Often, you may want to run a single agent in a team configuration.
This is useful for running the {py:class}~autogen_agentchat.agents.AssistantAgent in a loop
until a termination condition is met.
This is different from running the {py:class}~autogen_agentchat.agents.AssistantAgent using
its {py:meth}~autogen_agentchat.agents.BaseChatAgent.run or {py:meth}~autogen_agentchat.agents.BaseChatAgent.run_stream method,
which only runs the agent for one step and returns the result.
See {py:class}~autogen_agentchat.agents.AssistantAgent for more details about a single step.
Here is an example of running a single agent in a {py:class}~autogen_agentchat.teams.RoundRobinGroupChat team configuration
with a {py:class}~autogen_agentchat.conditions.TextMessageTermination condition.
The task is to increment a number until it reaches 10 using a tool.
The agent will keep calling the tool until the number reaches 10,
and then it will return a final {py:class}~autogen_agentchat.messages.TextMessage
which will stop the run.
from autogen_agentchat.agents import AssistantAgent
from autogen_agentchat.conditions import TextMessageTermination
from autogen_agentchat.teams import RoundRobinGroupChat
from autogen_agentchat.ui import Console
from autogen_ext.models.openai import OpenAIChatCompletionClient
model_client = OpenAIChatCompletionClient(
model="gpt-4o",
# api_key="sk-...", # Optional if you have an OPENAI_API_KEY env variable set.
# Disable parallel tool calls for this example.
parallel_tool_calls=False, # type: ignore
)
# Create a tool for incrementing a number.
def increment_number(number: int) -> int:
"""Increment a number by 1."""
return number + 1
# Create a tool agent that uses the increment_number function.
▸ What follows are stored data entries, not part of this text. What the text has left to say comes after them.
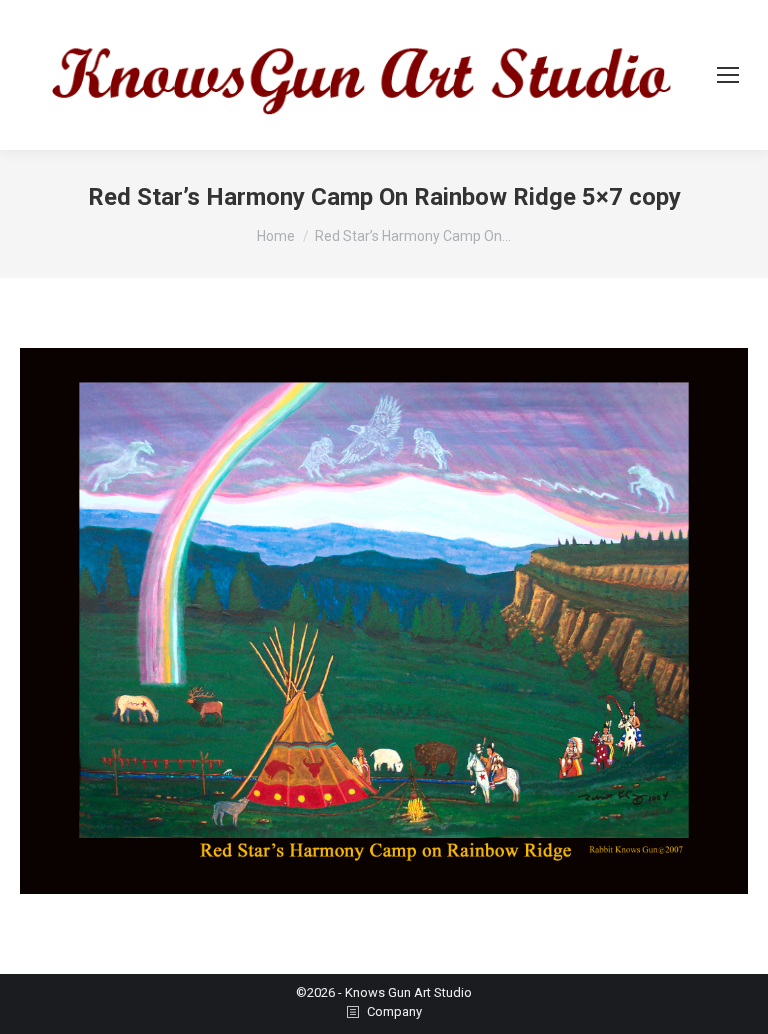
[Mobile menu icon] (728, 75)
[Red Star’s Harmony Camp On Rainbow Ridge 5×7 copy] (384, 621)
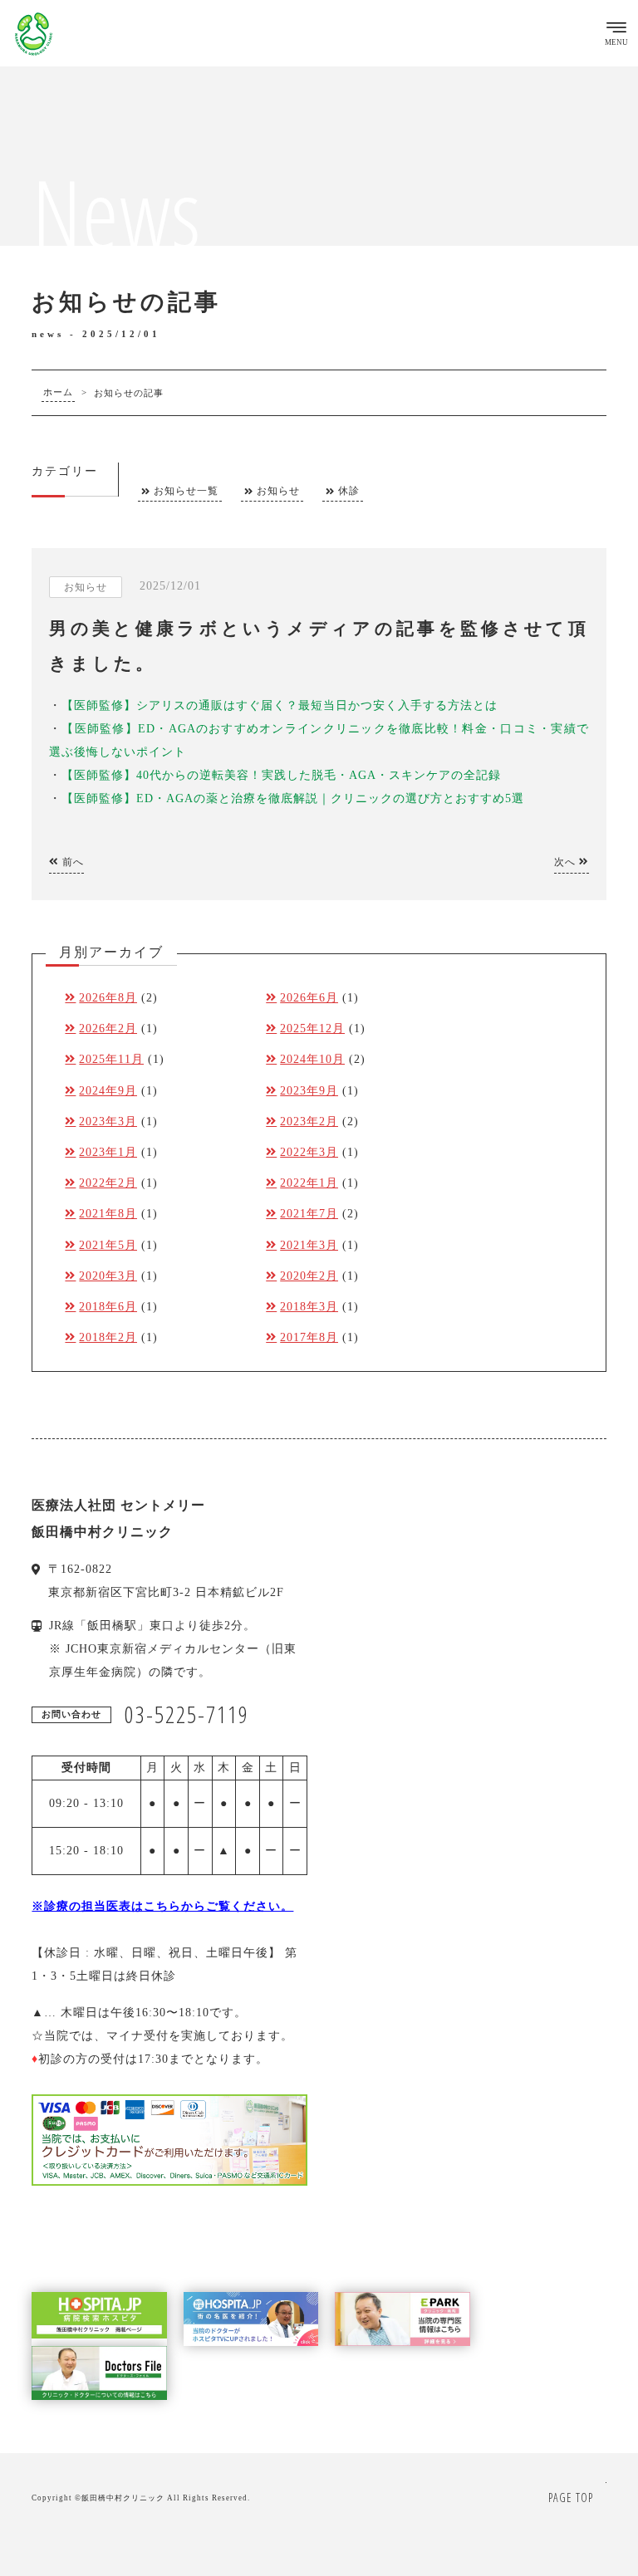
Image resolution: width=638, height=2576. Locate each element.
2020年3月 (108, 1276)
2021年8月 (108, 1213)
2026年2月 (108, 1028)
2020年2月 (309, 1276)
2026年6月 (309, 998)
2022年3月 (309, 1152)
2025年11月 (111, 1059)
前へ (71, 862)
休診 (349, 491)
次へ (566, 862)
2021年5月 (108, 1245)
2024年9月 (108, 1091)
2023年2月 (309, 1121)
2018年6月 (108, 1306)
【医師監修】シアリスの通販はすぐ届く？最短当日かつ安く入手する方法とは (279, 705)
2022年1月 (309, 1183)
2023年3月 (108, 1121)
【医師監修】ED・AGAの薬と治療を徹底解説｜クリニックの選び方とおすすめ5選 (292, 798)
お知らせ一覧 (186, 491)
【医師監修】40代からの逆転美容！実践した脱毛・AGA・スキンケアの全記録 (281, 775)
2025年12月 (312, 1028)
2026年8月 (108, 998)
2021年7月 (309, 1213)
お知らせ (278, 491)
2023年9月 (309, 1091)
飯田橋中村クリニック (122, 2498)
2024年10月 (312, 1059)
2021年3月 (309, 1245)
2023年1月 (108, 1152)
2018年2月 (108, 1337)
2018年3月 (309, 1306)
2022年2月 (108, 1183)
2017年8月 (309, 1337)
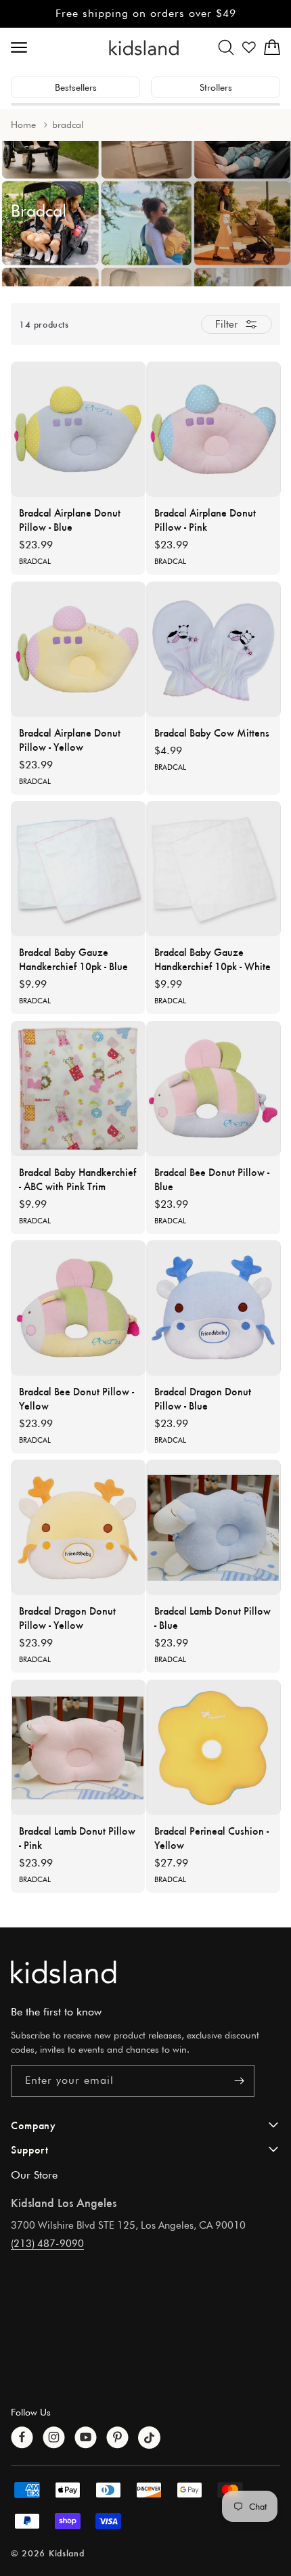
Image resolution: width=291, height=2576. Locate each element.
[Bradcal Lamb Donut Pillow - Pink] (79, 1747)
looped_assistant = AssistantAgent(
"looped_assistant",
model_client=model_client,
tools=[increment_number], # Register the tool.
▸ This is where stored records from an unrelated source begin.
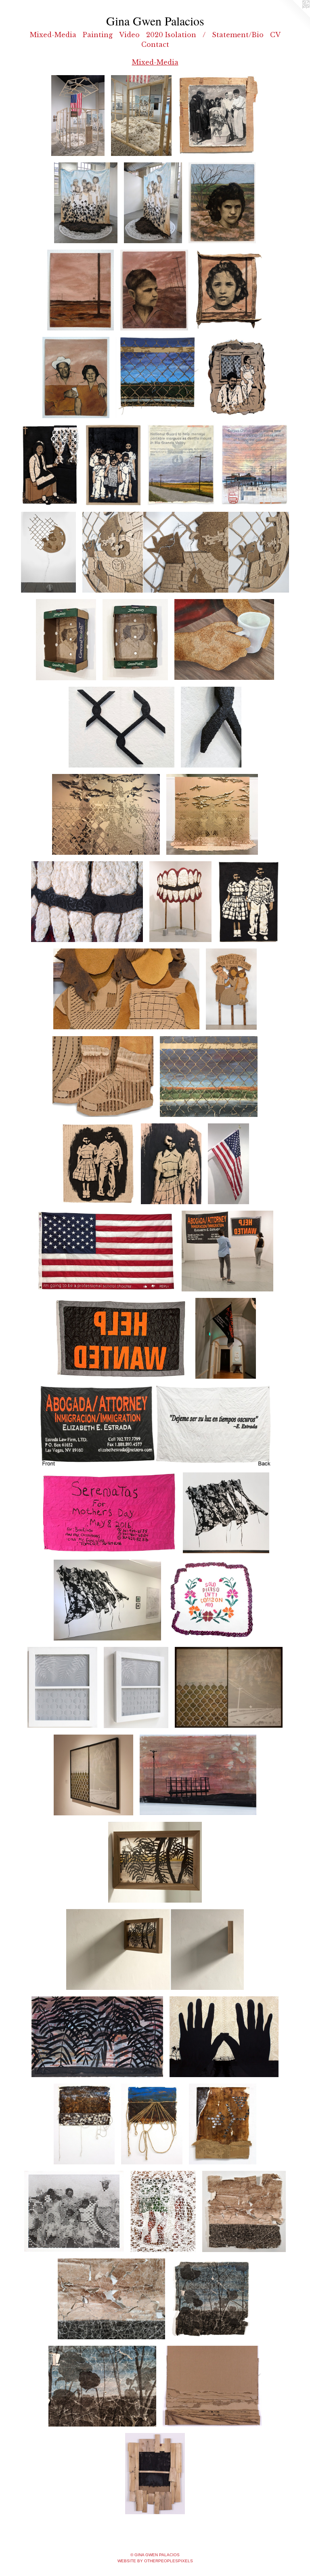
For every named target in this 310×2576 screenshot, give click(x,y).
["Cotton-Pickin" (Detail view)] (103, 1076)
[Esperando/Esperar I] (50, 465)
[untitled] (121, 727)
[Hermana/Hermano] (97, 1163)
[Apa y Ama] (76, 377)
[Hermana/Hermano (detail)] (171, 1163)
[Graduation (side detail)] (66, 639)
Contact (155, 44)
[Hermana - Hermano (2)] (248, 901)
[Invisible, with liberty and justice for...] (212, 814)
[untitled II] (84, 2124)
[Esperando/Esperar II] (237, 377)
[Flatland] (80, 290)
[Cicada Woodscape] (154, 2473)
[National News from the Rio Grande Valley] (181, 465)
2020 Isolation (171, 35)
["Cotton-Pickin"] (231, 988)
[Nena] (222, 202)
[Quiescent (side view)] (136, 1687)
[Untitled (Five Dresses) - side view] (107, 1600)
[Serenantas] (108, 1512)
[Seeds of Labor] (77, 115)
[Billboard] (198, 1775)
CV (275, 35)
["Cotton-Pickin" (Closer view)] (126, 988)
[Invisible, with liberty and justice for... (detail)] (106, 814)
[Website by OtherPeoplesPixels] (294, 16)
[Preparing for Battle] (48, 552)
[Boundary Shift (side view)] (93, 1775)
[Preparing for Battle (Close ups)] (185, 552)
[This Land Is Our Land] (158, 377)
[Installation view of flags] (228, 1251)
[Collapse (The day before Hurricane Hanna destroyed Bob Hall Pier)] (254, 465)
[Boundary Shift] (229, 1687)
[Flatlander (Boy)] (154, 290)
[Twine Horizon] (151, 2124)
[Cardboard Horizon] (212, 2386)
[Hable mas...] (163, 2211)
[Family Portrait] (74, 2211)
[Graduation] (135, 639)
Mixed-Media (53, 35)
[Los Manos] (224, 639)
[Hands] (224, 2036)
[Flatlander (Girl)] (229, 290)
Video (129, 35)
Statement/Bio (238, 35)
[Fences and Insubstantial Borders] (209, 1076)
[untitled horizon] (243, 2211)
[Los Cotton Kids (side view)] (153, 202)
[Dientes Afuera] (180, 901)
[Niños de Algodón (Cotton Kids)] (113, 465)
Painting (98, 35)
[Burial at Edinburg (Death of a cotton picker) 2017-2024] (218, 115)
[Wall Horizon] (154, 1862)
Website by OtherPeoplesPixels (155, 2561)
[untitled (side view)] (211, 727)
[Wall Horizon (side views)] (154, 1949)
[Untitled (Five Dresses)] (226, 1512)
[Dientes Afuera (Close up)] (87, 901)
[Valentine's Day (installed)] (228, 1164)
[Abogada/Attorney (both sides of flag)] (155, 1426)
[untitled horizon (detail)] (111, 2298)
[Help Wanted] (121, 1338)
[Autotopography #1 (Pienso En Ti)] (212, 1600)
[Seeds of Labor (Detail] (141, 115)
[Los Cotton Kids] (85, 202)
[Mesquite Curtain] (97, 2036)
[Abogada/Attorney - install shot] (225, 1338)
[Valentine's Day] (106, 1251)
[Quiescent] (62, 1687)
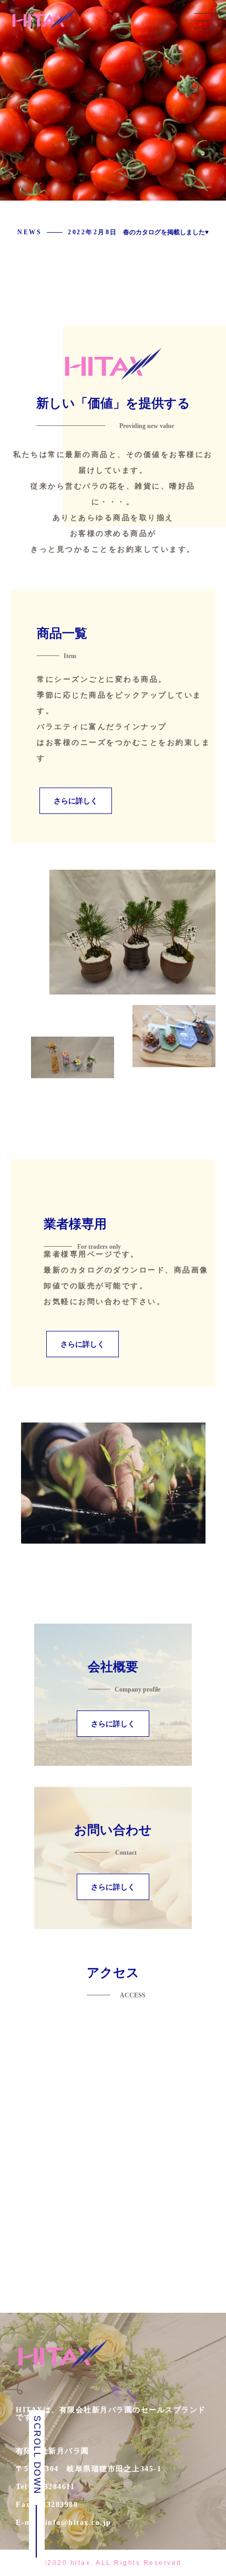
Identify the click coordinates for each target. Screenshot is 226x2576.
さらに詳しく (76, 801)
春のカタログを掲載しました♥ (166, 232)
system_message="You are a helpful AI assistant, use the tool to increment the number.",
)
# Termination condition that stops the task if the agent responds with a text message.
termination_condition = TextMessageTermination("looped_assistant")
# Create a team with the looped assistant agent and the termination condition.
team = RoundRobinGroupChat(
[looped_assistant],
termination_condition=termination_condition,
)
# Run the team with a task and print the messages to the console.
async for message in team.run_stream(task="Increment the number 5 to 10."): # type: ignore
print(type(message).__name__, message)
await model_client.close()
The key is to focus on the termination condition.
In this example, we use a {py:class}~autogen_agentchat.conditions.TextMessageTermination condition
that stops the team when the agent stop producing {py:class}~autogen_agentchat.messages.ToolCallSummaryMessage.
The team will keep running until the agent produces a {py:class}~autogen_agentchat.messages.TextMessage with the final result.
You can also use other termination conditions to control the agent. See Termination Conditions for more details.